Overall, as the preconditions of Directive 94/22/EC are not met, no right could have been established. This is because the CETA Tribunal cannot determine the legality of Decree 484. Thus, under CETA the Rockhopper scenario would not have resulted in a direct expropriation.
4.2. Indirect Expropriation
4.2.1. Accommodating Climate Action
The conclusion above that there was no direct expropriation differs from that of the Tribunal in Rockhopper. As a result, the CETA Tribunal in our hypothetical award would have to apply CETA’s provisions regarding indirect expropriation, i.e. its Art. 8.12 and Annex 8-A. By accommodating states’ environmental ambitions, the black letter text of these provisions provides for more legislative leeway than the ECT. By way of example, an analysis under Annex 8-A centres on the investor’s reasonable investment-backed expectations. These expectations are to be balanced against the character of the regulatory measure, specifically its object, context, and intent. Under this regime, the states’ interests enjoy greater protection than in previous international investment agreements. To add to that, the reaffirmation of the right to regulate in the preamble of the CETA[39] leads to the expectation that the CETA Tribunal will apply a high threshold for investors in highly regulated sectors to rely on frozen legislation.[40] This applies to the current case as well. Measures for protecting the environment are specifically listed in the preamble, and the energy sector has previously been acknowledged as a highly regulated sector.[41]
The ban on offshore drilling objectively deprived Rockhopper of the value of its investment in the oilfield. However, the investment happened in 2014 before the alleged right was established after the time limit of Decree 484 had elapsed.[42] It was always within the discretion of Italy not to grant the concession.[43] Consequently, it was not the existence of a right that induced Rockhopper to invest in the exploitation of the oilfield. Ignorance of possible legislative change in the energy sector cannot be the foundation of reasonable investment-backed expectations. As Italy made no specific representation to Rockhopper regarding the automatic grant of an exploitation concession after approval of an EIA, nor a legislative freeze in the energy sector, Rockhopper did not have legitimate investment-backed expectations of having a right to obtain a concession.

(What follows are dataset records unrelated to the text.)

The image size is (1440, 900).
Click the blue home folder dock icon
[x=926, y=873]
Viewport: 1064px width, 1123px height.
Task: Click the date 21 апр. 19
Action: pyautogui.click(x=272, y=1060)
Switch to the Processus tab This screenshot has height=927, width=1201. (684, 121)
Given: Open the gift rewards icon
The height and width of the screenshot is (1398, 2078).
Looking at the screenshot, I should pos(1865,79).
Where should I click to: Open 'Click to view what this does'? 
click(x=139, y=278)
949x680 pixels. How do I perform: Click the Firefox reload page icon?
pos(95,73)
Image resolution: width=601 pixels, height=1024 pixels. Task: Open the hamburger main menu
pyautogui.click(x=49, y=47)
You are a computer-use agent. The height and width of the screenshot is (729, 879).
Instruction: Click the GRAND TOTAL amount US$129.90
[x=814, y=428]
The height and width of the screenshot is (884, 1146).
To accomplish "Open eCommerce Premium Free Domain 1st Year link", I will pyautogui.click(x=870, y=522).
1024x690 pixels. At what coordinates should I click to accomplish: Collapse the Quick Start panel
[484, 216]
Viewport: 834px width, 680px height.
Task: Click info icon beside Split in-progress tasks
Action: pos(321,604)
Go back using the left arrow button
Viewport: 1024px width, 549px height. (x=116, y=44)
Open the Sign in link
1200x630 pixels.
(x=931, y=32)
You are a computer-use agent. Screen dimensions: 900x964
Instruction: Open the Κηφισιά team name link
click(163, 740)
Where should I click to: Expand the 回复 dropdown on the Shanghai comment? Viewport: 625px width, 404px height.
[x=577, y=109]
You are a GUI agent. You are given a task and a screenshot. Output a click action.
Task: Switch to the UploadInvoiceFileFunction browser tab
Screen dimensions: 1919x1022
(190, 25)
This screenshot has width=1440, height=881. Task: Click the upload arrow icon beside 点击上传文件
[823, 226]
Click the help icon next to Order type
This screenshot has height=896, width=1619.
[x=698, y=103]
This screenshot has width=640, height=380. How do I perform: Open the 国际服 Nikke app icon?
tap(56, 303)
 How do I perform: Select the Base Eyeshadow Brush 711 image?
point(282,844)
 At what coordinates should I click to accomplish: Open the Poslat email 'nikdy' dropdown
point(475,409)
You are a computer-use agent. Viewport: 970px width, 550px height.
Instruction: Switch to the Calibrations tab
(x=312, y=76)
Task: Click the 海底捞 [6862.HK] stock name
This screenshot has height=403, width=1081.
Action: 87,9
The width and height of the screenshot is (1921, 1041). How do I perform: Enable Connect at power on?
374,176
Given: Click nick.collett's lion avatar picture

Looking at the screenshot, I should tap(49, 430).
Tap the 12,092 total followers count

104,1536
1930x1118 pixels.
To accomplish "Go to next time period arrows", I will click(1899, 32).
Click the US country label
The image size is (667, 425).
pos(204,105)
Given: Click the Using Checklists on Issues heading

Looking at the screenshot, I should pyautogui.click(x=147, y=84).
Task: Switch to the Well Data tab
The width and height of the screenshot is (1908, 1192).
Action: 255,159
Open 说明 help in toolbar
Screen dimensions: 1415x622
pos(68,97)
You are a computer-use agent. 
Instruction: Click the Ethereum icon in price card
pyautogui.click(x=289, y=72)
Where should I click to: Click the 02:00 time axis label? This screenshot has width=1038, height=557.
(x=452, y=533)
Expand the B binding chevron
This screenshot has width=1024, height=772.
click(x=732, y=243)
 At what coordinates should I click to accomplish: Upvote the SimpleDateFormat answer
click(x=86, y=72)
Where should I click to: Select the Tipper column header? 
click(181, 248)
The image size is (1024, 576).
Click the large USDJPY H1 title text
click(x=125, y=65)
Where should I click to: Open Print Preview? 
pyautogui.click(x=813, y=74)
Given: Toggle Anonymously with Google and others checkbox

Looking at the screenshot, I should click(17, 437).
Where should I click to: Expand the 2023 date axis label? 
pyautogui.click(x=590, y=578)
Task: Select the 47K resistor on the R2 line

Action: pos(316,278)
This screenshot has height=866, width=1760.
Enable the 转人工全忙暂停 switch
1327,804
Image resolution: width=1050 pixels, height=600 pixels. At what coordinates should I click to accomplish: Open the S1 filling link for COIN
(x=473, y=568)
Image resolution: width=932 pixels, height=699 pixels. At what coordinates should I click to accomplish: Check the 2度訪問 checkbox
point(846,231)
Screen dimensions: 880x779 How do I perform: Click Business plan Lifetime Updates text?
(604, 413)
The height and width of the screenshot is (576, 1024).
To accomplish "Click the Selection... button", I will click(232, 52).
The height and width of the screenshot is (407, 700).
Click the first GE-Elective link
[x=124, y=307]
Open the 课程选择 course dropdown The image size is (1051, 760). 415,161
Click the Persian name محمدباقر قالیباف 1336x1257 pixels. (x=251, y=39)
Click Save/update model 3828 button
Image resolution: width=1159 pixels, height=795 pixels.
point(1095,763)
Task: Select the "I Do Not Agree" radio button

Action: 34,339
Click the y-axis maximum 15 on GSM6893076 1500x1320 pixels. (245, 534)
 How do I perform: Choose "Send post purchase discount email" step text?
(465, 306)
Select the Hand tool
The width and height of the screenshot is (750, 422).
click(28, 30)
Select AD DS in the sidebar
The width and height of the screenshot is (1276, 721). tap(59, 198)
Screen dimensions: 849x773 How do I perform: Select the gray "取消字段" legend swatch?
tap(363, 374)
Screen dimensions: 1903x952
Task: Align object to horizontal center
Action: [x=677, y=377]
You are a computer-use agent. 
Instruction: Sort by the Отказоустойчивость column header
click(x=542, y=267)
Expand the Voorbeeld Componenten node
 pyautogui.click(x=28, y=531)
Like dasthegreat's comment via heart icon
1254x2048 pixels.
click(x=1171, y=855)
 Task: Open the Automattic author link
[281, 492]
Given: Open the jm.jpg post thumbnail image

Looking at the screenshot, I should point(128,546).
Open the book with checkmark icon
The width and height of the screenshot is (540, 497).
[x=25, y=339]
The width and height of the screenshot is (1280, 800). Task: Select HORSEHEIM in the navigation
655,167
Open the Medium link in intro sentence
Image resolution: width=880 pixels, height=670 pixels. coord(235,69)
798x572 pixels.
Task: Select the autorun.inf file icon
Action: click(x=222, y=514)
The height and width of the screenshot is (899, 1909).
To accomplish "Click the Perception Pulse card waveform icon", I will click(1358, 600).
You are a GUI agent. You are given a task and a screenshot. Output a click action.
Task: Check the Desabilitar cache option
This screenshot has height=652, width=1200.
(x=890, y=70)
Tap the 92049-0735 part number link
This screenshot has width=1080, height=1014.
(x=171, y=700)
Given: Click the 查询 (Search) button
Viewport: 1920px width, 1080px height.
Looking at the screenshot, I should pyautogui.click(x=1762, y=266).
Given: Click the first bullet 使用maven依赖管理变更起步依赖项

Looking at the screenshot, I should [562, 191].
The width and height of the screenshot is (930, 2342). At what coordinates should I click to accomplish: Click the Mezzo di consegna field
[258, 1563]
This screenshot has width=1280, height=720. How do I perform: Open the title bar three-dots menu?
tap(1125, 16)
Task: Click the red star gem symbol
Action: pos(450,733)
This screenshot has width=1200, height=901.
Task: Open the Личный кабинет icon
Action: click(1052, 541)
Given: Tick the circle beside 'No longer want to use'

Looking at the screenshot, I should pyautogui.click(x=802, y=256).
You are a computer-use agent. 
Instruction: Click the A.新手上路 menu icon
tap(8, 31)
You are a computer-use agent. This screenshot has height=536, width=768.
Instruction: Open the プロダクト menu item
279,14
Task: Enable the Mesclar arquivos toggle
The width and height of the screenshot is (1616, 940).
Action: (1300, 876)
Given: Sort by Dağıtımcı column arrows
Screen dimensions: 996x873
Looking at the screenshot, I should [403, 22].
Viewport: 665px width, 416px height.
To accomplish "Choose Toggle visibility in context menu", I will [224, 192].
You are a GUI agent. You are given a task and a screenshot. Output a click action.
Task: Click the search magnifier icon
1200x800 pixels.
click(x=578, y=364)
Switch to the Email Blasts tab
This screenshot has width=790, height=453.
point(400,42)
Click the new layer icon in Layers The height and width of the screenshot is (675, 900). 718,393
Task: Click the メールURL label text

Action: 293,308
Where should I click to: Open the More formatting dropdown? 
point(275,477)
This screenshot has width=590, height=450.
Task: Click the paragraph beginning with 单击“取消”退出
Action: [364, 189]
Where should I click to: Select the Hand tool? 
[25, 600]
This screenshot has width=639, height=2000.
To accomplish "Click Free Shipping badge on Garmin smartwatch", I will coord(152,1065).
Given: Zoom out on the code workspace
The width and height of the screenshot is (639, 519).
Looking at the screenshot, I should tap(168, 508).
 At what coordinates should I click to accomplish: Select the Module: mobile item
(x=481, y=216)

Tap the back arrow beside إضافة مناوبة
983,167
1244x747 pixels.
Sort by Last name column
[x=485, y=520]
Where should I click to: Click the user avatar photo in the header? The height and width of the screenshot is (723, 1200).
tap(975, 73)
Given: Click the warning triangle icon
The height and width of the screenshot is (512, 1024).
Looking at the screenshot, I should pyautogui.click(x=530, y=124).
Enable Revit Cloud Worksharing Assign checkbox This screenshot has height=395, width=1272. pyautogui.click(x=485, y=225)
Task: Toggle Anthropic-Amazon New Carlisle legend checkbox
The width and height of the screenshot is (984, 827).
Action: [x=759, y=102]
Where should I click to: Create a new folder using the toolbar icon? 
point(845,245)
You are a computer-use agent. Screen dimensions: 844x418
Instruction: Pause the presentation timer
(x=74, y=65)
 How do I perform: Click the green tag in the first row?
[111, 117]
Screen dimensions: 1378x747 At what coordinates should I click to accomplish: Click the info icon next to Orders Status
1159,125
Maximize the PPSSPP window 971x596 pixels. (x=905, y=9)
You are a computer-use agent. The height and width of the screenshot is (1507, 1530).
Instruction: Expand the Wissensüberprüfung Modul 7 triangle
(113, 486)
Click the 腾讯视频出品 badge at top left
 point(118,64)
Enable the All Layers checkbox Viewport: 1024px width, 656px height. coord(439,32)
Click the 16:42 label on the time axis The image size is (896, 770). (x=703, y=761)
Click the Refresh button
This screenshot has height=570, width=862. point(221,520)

4.2.2. Proportionality – Principle and Paralysis
As the final element of an indirect expropriation, the CETA Tribunal must conduct a proportionality test due to the balance implied in Annex 8-A(2) and (3). CETA does not provide a formula for this test. Therefore, the CETA Tribunal can resort to general international law[44], where a test consisting of necessity, adequacy, and strict proportionality has prevailed specifically in European Human Rights Law.[45]
Again, however, the implications of Opinion 1/17 throw a wrench in the works of the CETA Tribunal. According to the CJEU, it is within the discretion of the European courts to determine whether a measure is proportional.[46] This finding effectively eliminates the possibility of the CETA Tribunal to assess the necessity and adequacy of the proportionality test without breaching the autonomy of EU law, leaving only a strict proportionality assessment in the CETA Tribunal’s toolbox.
Specifically, the CETA Tribunal needs to address “legitimate public welfare objectives” and whether they are “manifestly excessive.”[47] The assessment of legitimacy puts the CETA Tribunal in a precarious situation because it must assess the legitimacy of political and normative decisions.[48] To address this issue, the CETA Tribunal should show deference in its assessment of legitimacy. This accords with the provisions on the right to regulate, respecting the Parties’ legislative sovereignty.[49] In effect, the principle of the autonomy of the EU legal order thus paralyzes the CETA Tribunal in its legal analysis.
In conclusion, Italy’s offshore drilling ban should not be found manifestly excessive. The CETA Tribunal should consider it environmental protection and as depriving Rockhopper of an eventuality rather than of an established right. Therefore, no indirect expropriation can be established.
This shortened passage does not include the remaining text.